» **SUPPLIED PASSAGE**:
Bing Crosby chronology
| George Gershwin Songs, Vol. One (1939) | Decca Presents Ballad for Americans Sung by Bing Crosby (1940) | Favorite Hawaiian Songs (1940) |

= Ballad for Americans (album) =

Ballad for Americans is a studio album of phonograph records by Bing Crosby released in 1940 featuring the popular "Ballad for Americans" sung by Crosby in an American-type patriotic style. In 1946, the two records in this album were put into a new album called What We So Proudly Hail. This was Crosby's first studio album that was not a reissue of earlier singles.

== Production ==
Crosby biographer Gary Giddins discussed the recording in his book Bing Crosby, A Pocketful of Dreams, The Early Years, 1903–1940:
Bing did not approach the project lightly. He studied the work before the session, and his concentration in the studio was painstaking; everything had to be right. In contrast to his usual speed (five tunes in two hours, rarely more than two takes), he devoted an hour to each of the four segments. If the reviews were not overtly political, political righteousness fueled the cheers of latecomers to the world of popular music.

» **SUPPLIED INFORMATION**:
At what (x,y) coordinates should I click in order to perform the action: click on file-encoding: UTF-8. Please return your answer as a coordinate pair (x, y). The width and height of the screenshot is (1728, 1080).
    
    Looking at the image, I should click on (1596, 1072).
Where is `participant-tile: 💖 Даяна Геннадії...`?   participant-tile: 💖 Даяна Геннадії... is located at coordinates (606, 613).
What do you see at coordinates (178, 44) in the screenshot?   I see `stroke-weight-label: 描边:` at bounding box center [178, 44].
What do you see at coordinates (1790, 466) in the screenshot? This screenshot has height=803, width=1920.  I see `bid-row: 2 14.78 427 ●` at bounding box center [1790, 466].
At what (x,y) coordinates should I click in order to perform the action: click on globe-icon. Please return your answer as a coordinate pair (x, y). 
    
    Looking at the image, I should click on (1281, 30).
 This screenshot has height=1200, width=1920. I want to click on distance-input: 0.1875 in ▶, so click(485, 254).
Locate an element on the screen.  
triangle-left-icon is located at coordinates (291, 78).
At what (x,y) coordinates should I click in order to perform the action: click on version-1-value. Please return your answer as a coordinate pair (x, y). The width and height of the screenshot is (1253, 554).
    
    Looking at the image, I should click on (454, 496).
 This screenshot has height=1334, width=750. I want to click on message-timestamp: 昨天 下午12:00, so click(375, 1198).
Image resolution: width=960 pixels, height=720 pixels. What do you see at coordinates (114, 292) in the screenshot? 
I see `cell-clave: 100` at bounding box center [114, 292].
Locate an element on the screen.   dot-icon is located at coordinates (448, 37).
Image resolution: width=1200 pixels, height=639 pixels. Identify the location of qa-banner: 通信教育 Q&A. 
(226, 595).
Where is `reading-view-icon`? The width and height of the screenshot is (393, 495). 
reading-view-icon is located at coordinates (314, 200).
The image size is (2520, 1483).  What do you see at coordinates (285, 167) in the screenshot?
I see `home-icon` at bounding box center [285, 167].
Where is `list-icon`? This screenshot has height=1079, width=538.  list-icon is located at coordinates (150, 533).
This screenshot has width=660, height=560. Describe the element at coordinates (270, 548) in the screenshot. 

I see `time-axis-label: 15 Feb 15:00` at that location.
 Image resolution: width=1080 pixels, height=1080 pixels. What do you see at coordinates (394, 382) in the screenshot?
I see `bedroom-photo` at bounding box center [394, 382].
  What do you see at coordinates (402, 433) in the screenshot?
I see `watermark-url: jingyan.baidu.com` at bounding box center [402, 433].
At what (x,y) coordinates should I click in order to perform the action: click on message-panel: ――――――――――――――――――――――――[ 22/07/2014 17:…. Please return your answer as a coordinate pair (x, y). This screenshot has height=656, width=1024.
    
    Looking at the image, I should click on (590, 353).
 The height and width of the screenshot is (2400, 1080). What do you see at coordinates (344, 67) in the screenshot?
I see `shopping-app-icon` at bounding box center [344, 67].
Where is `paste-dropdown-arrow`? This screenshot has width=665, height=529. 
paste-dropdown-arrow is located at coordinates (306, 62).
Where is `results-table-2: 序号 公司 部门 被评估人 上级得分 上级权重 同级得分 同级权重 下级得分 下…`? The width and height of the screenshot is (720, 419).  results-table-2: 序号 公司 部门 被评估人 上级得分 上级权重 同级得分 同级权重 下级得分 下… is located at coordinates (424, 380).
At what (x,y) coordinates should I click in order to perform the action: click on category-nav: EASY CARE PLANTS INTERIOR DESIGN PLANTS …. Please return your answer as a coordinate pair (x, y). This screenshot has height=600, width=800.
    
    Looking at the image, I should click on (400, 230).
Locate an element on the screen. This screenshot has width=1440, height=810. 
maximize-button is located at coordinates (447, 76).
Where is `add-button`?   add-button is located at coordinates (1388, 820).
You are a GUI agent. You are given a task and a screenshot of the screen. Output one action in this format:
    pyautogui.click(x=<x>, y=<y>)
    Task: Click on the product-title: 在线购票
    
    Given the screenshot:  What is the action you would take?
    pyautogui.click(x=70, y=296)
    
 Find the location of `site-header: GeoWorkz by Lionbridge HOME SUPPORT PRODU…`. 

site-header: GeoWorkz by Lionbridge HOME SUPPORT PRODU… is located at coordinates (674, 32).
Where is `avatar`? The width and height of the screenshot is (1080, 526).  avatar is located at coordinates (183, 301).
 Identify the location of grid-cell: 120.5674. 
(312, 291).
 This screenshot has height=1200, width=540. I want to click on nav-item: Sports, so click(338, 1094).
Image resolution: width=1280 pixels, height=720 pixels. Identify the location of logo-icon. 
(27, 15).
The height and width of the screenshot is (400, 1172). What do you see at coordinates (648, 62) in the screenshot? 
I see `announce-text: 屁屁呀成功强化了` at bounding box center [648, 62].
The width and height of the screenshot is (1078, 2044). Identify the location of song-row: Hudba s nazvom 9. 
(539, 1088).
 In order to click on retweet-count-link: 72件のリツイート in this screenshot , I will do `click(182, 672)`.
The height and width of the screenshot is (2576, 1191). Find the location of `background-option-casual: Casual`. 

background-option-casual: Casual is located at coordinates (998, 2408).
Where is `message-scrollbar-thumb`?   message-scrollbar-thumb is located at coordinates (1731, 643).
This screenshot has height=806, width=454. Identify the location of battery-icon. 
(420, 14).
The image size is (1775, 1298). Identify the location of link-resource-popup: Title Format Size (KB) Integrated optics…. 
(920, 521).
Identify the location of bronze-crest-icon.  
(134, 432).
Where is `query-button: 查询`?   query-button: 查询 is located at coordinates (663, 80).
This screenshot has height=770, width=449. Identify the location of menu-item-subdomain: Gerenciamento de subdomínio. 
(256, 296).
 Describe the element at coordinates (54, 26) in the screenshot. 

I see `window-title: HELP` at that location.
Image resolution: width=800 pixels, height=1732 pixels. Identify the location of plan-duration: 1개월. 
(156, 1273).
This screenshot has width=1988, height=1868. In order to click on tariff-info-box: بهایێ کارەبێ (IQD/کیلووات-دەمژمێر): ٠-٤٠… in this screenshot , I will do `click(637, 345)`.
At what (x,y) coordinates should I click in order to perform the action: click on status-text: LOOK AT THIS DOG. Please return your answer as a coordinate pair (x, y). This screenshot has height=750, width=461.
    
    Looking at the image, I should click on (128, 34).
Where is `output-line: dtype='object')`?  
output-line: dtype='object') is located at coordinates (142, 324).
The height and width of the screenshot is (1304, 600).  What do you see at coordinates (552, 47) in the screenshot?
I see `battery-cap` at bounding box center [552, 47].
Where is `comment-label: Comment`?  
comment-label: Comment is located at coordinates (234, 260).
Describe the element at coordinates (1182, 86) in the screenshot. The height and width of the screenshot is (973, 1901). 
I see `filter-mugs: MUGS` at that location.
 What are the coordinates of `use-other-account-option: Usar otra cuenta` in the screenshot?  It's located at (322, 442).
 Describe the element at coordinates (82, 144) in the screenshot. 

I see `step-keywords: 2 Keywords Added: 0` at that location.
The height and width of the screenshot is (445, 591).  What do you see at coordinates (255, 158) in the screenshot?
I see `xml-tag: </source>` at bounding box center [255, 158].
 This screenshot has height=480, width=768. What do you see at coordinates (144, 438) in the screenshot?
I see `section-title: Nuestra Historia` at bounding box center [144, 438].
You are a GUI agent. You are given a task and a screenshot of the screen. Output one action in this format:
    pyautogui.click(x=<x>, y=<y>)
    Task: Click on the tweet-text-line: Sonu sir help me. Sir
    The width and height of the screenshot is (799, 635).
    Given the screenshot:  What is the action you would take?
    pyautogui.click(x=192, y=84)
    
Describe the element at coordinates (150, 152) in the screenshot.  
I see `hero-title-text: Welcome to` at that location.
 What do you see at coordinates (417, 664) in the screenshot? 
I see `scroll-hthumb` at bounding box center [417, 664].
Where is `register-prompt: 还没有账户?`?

» **PROBLEMS AND TASKS**:
(A) From the article on the Ballad for Americans album, duplicate the text starting at "Bing Crosby chronology" and ending at "of earlier singles.".
(B) According to the article on the Ballad for Americans album, what new album were the two records put into in 1946?

» **SOLUTION SET**:
(A)
Bing Crosby chronology
| George Gershwin Songs, Vol. One (1939) | Decca Presents Ballad for Americans Sung by Bing Crosby (1940) | Favorite Hawaiian Songs (1940) |

= Ballad for Americans (album) =

Ballad for Americans is a studio album of phonograph records by Bing Crosby released in 1940 featuring the popular "Ballad for Americans" sung by Crosby in an American-type patriotic style. In 1946, the two records in this album were put into a new album called What We So Proudly Hail. This was Crosby's first studio album that was not a reissue of earlier singles.

(B) What We So Proudly Hail